One Florida-based advisory firm is helping clients transfer their wealth across international borders and preserve it across time.

MAXIMAI Investment Partners of Coral Gables, Fla. takes a holistic approach to maintaining client wealth. The family-oriented, multicultural, boutique firm focuses on managing the wealth of ultra-high-net-worth entrepreneurs from Latin America. The firm specializes in financial planning and relocation support for these international clients and their families.

“Our firm guides clients through many aspects of their relocation even while they are still outside of the country in some cases,” explained Elizabeth van Walleghem, the firm’s CEO and founder. We try to provide clients with as much piece of mind as we can, she said.

A major part of the transition is education. The firm educates families on how to adjust to the elevated cost of living in the U.S., the laws that govern U.S. markets, portfolio changes they can expect, and budgeting techniques to avoid severe over-spending —relatives may be out of work as a result of the transition, van Walleghem explained. People have left careers and businesses in their home countries, and its difficult to go from that to having no income, she said.

“Some transitions are more complex than others.
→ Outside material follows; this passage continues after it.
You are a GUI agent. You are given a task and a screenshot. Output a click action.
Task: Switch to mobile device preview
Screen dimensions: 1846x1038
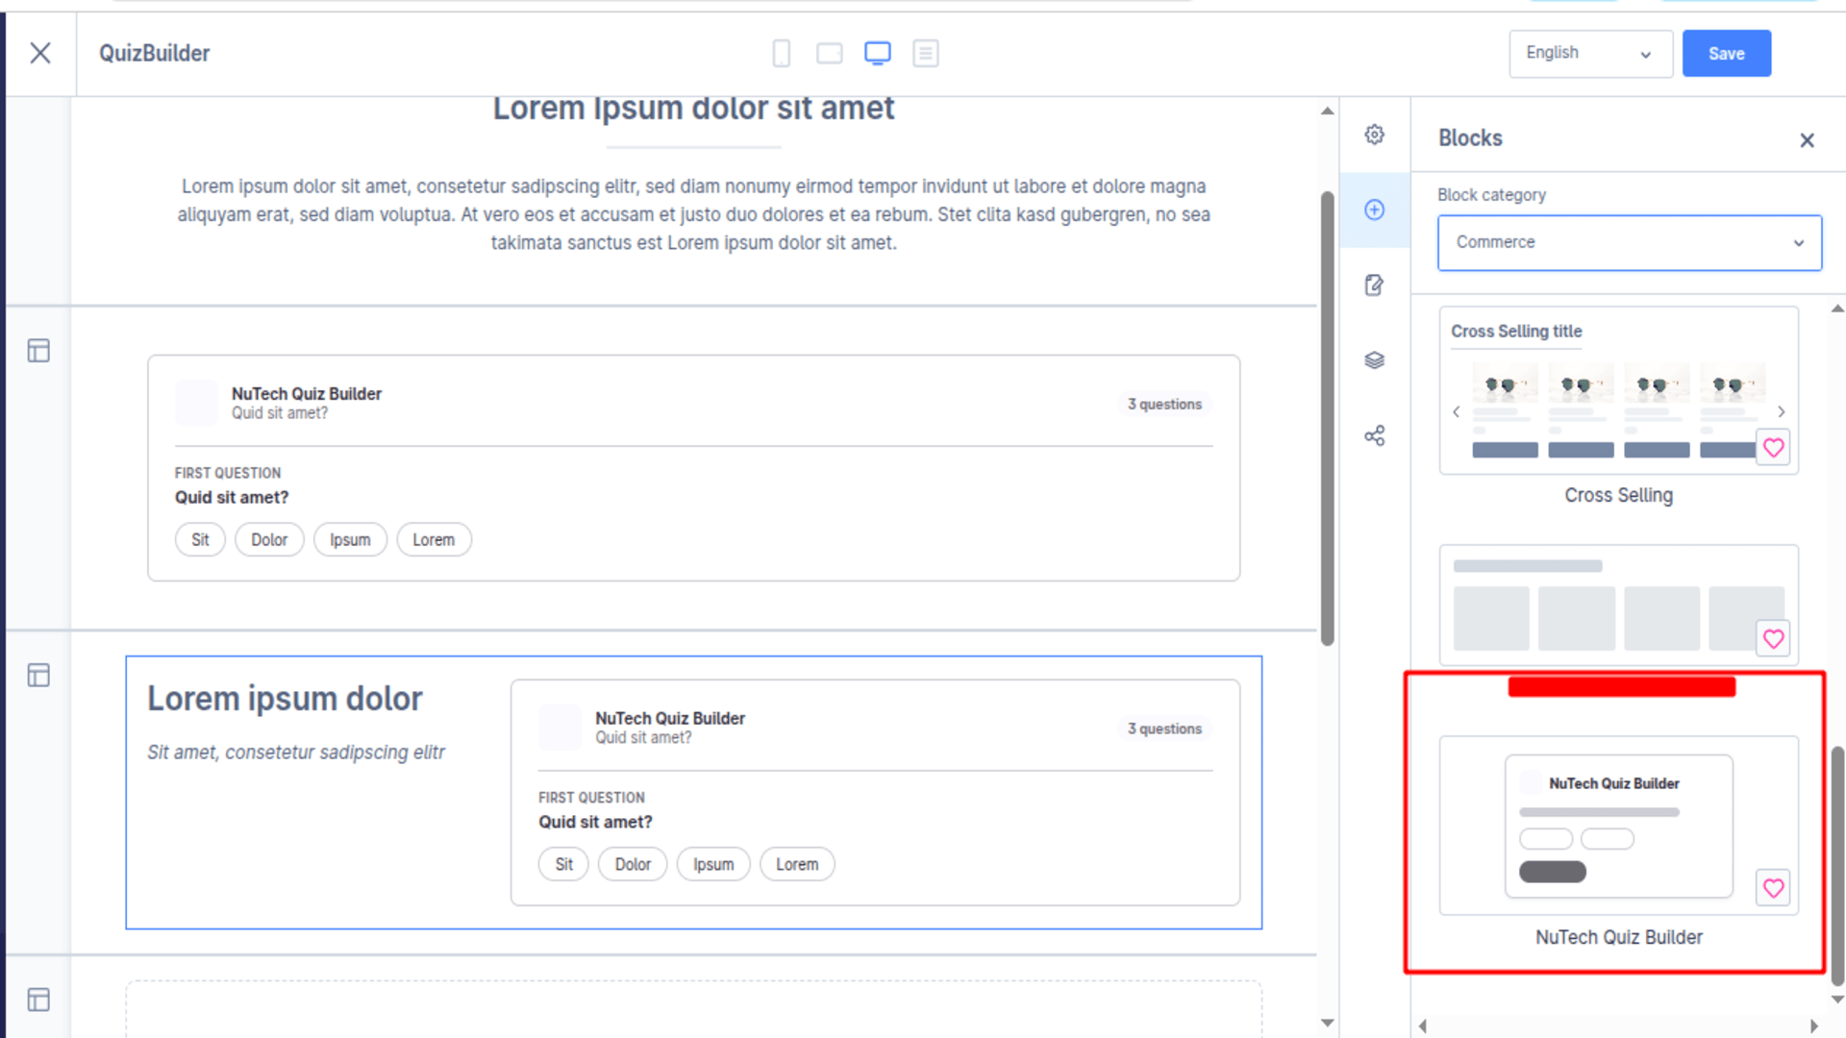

I had a client who was relocating due to the political unrest in his home country of Venezuela,” van Walleghem explained. “He moved himself and three unemployed adult children to the U.S. We created a financial plan that would work with the higher cost of living, and aided his children in finding employment.”

One major priority is to ensure the wealth is sustained far into the future, and that children and grandchildren are well prepared to received it, van Walleghem explained. In addition to transitioning services, the firm offers a comprehensive mentoring program for the children and grandchildren of clients. The program prepares them for maintaining the wealth they will one day inherit.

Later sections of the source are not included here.